• **Article**

..............................

Oracle9iAS Web Cache supports both Common Log Format (CLF) and Extended
Log Format (XLF) for access logging. The default CLF log format contains the
following fields:

c-ip Client's IP address and port
c-auth-id Username if the request contained an attempt to authenticate
date Dateat which the transaction completed
request line GET URI HTTP/1.0|1.1
sc-status Oracle9iAS Web Cache-to-client HTTP status code
bytes Content-length of the transferred document

Table 9: Default Access Log Format

In addition to the default fields, a number of other access log fields are supported by Oracle9iAS Web Cache. For more information on CLF and XLF logging formats, see:

http://www.w3.org/pub/WWW/TR/WD-logfile.html or http://www.w3.org/pub/WWW/Daemon/User/Config/Logging.html#co mmon-logfile-format

Access log analysis tools, such as Oracle9iAS Clickstream Intelligence, may be used to garner business intelligence from customer access patterns. These tools can help uncover traffic patterns on a Web site and other useful trends, such as

  • top vistors
  • top pages
  • top paths taken through the site
  • max sessions, etc.

..............................

• **Entries**
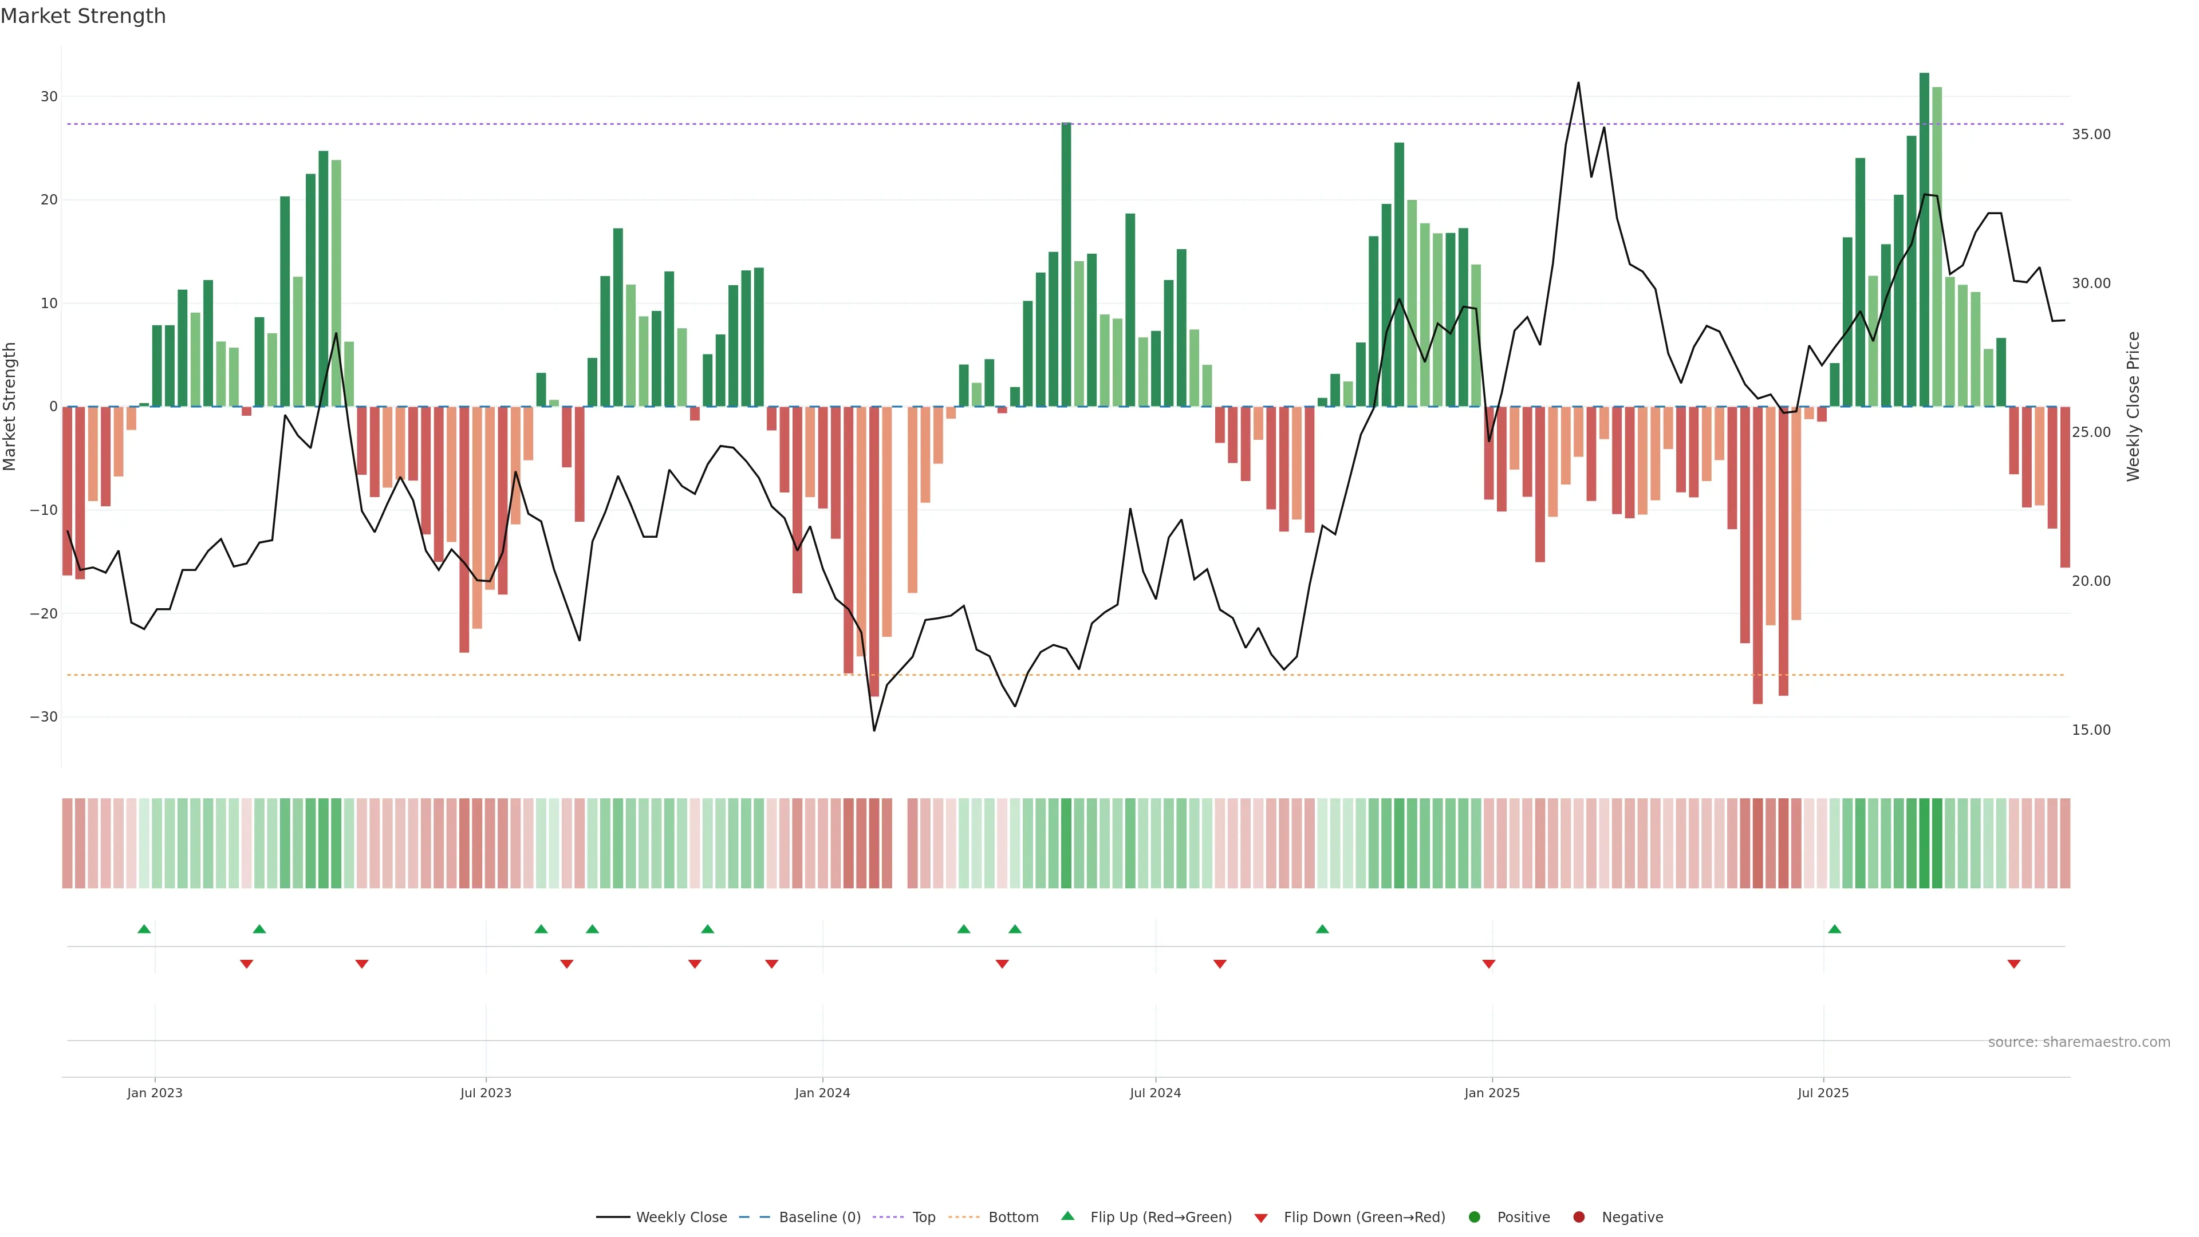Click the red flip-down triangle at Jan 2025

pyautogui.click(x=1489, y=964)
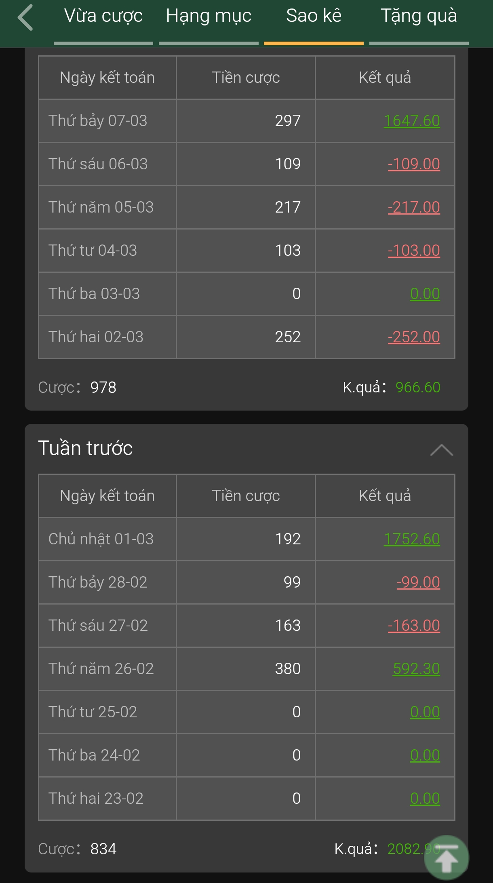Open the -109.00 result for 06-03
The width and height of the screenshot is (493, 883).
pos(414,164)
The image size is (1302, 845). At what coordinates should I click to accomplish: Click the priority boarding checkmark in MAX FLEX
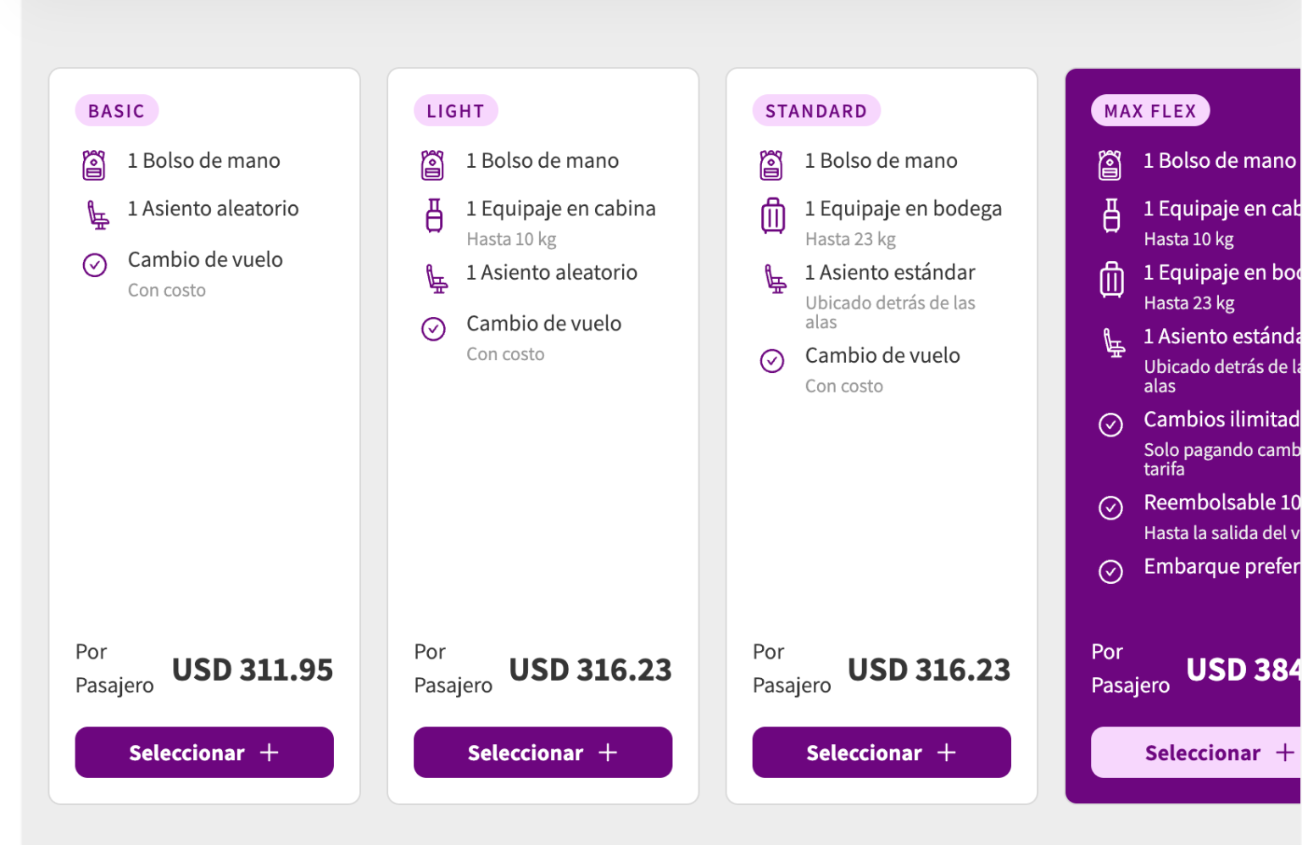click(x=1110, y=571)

..............................

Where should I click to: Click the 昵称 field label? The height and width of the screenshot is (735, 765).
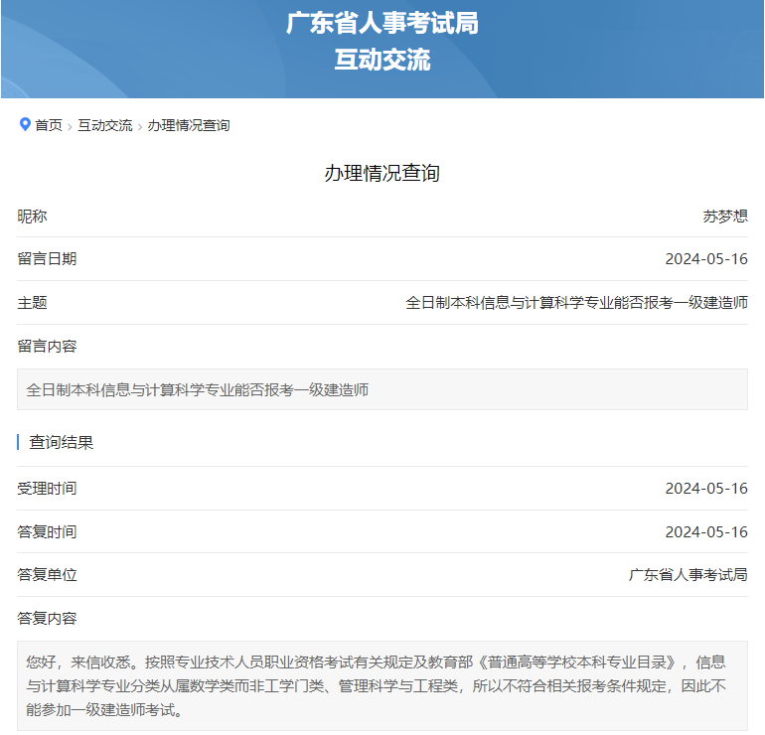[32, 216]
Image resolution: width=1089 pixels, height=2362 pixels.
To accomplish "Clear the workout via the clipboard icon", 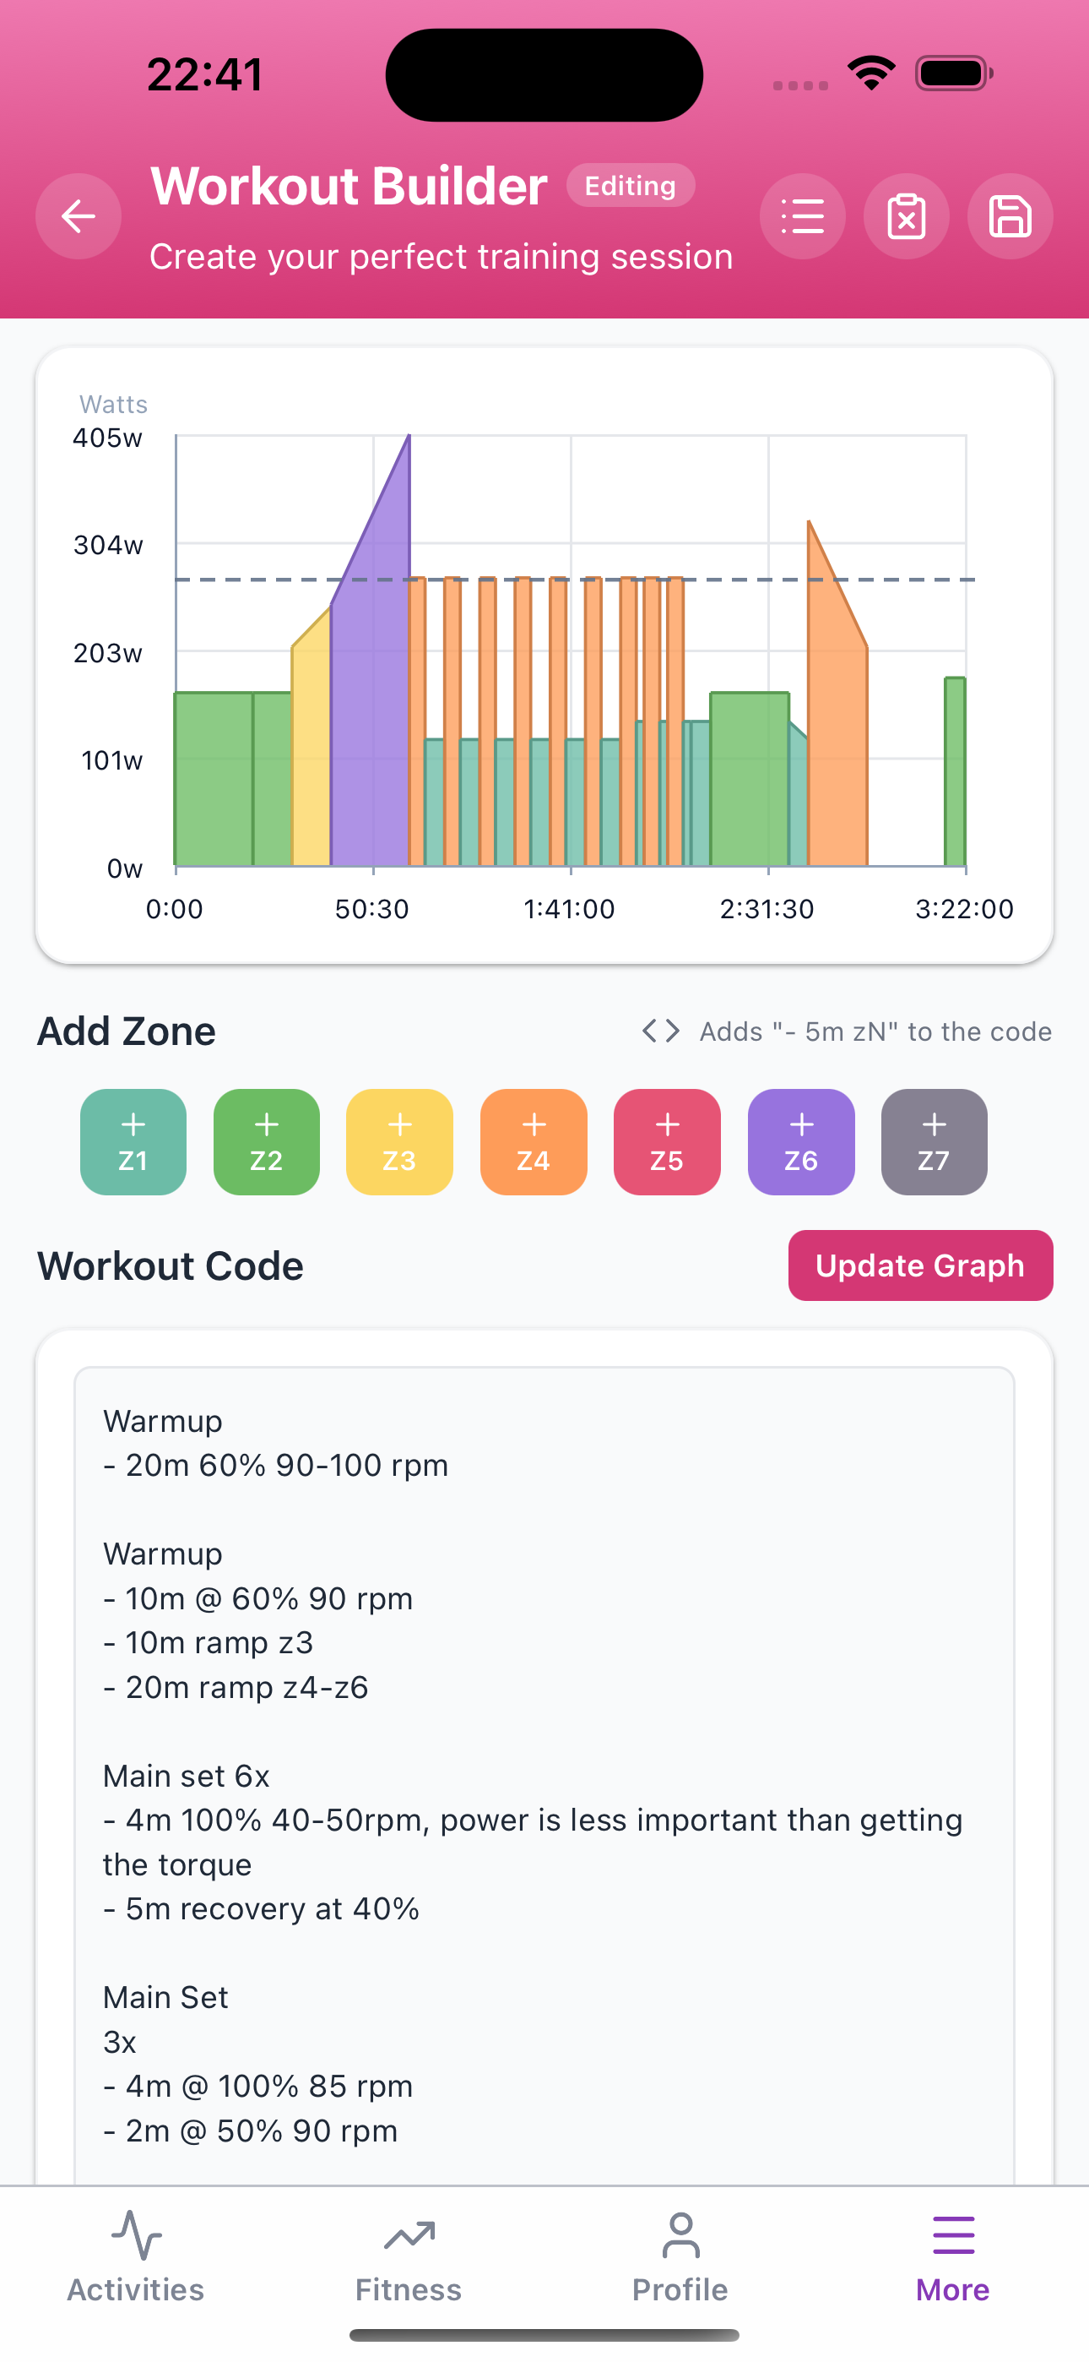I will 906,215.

..............................

• **To-do list**
**1.** Please quote the passage on Web Cache access logging from "Access log analysis" up to and including "max sessions, etc.".
**2.** Write what comes next in the passage on Web Cache access logging, starting right after its final line.

• **Answers per task**
**1.**
Access log analysis tools, such as Oracle9iAS Clickstream Intelligence, may be used to garner business intelligence from customer access patterns. These tools can help uncover traffic patterns on a Web site and other useful trends, such as

  • top vistors
  • top pages
  • top paths taken through the site
  • max sessions, etc.

**2.**
DEPLOYING ORACLE9iAS WEB CACHE
In the simplest of deployment scenarios, Oracle9iAS Web Cache is positioned in front of one or more Web servers to cache content generated by those servers. Oracle9iAS Web Cache then delivers that content to Web browsers. When Web browsers access the Web site, they send HTTP requests to Oracle9iAS Web Cache which acts as a virtual server for the Web site, masking the existence of the Web server farm and the database. If the requested content has changed, Oracle9iAS Web Cache retrieves the new content from the Web servers according to the relative load on each server.

Figure 18: Simple Deployment Scenario


Co-located versus Dedicated Deployments
Oracle9iAS Web Cache can be deployed on the same node as the origin Web server or on a dedicated node of its own. Figure 19 demonstrates how Oracle9iAS Web Cache may be co-located with the Web server(s) on the same machine.


Figure 19: Oracle9iAS Web Cache on Same Node as Web Server

In a cluster scenario, a network load balancer distributes requests across the cache instances running on each node in the server farm. Each Oracle9iAS Web Cache instance is typically configured with the host name of the Web server(s) running on its own node, and interprocess communication (IPC) is used to pass requests between the cache and the Web server(s). Because Oracle9iAS Web Cache consumes memory, co-location is only viable if the cache and the Web server(s) do not contend for resources.

Oracle9iAS Web Cache may also be deployed on a dedicated node, as illustrated in Figure 20.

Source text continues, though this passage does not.